As we head into the coldest temperatures and wind chills by far this season, and another movable feast of serious lake snow and blowing snow, the least I can do is let you know it won’t be relentless — it will only seem that way when you’re out in it.
After Thursday’s subzero wind chills, Saturday’s warm-up into the upper 30s should feel like relief. Sort of. Because it will look like this:
Not a good look, I admit. Gusty winds with some slushy snow turning to rain will not exactly fill the bill for relief. And then there’s Sunday, when some of you may still toddle to the stadium in the hope the Browns will be the Browns.

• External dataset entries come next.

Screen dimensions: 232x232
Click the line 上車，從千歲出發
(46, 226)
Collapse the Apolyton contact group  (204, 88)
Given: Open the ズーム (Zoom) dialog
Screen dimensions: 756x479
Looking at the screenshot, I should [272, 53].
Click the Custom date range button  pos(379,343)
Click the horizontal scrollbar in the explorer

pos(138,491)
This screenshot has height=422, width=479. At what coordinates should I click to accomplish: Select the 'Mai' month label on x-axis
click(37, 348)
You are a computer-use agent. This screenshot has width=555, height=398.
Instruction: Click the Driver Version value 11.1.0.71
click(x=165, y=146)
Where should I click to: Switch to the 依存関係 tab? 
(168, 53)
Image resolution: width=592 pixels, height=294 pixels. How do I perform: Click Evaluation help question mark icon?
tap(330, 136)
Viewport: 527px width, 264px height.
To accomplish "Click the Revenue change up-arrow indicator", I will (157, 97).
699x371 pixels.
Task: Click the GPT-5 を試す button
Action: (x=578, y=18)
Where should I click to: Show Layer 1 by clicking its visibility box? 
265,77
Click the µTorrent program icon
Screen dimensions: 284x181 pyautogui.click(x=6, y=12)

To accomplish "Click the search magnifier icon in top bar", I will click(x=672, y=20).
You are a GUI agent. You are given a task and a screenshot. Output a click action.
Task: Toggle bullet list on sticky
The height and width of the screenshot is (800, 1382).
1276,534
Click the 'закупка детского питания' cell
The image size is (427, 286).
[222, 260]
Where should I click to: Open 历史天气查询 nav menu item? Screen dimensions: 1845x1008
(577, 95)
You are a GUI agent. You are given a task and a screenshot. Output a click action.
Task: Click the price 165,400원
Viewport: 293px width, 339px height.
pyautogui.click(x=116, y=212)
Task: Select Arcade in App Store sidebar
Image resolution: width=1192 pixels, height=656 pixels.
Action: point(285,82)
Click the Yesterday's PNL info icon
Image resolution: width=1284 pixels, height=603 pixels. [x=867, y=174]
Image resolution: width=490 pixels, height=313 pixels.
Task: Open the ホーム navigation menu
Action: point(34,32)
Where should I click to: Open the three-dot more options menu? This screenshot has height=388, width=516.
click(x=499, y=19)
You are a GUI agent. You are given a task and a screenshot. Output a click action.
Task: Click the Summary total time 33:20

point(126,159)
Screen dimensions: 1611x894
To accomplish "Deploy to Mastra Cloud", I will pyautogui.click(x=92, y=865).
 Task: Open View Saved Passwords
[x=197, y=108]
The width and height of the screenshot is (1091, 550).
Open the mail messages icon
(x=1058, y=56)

Diminishing snow showers and diminishing temperatures with a brisk wind will enhance the optimistic atmosphere, right? Temps fall from the low 30s into the 20s. I suggest, as a non-sportsperson, you Bills had better win this one. The wind chill always feels worse after a loss. After the game, a polar air mass will dig in its heels for a day or two, but there will be more ups and downs following.
For example, there’s the look of Dec. 22. See that dashed red line? That’s a sign of a distinct warm-up.
After that, the picture gets fuzzier as we go further out in time, as you would expect.
There is some question whether there will be enough warming to cancel the white Christmas at lower elevations. I have my doubts all the old snow will be gone by Christmas even near Buffalo, and there certainly will be some old snow left in the hilly terrain after the huge amounts which already have fallen.
The ensembles suggest some more ups and downs before Christmas, with the European suggesting at least a modest cold shot toward Christmas Eve, which may allow for some fresh snow. There’s simply too much uncertainty to speculate on whether that will occur this far out in time, but at least you can see the colder air approaching from the west here.
Most ensembles (multiple runs of individual models) are suggesting some more frequent warming after Christmas and into the first half of January. After mid-January, the European extended range ensemble (good only for trends, NOT daily forecasts) suggests a return to frequent harsh cold over the Midwest, the Great Lakes and the Northeast.
Almost needless to say, nothing is carved in stone or even silly putty 30-40 days from now.
The less successful National Weather Service Climate Forecast System ensemble doesn’t show this return to a harsh pattern, but if I were forced to choose between the two ensembles, I’d go with the European. It’s far from foolproof but it does offer superior physics, a better track record and it has greater supercomputer crunch power behind it.
In the meantime, we can come back to my original thought.
Some harsh days are ahead, but this will not be the relentless cold of February 2015. If you’ve forgotten, that was the coldest month in Buffalo record-keeping history. We don’t appear to be heading back into THAT abyss.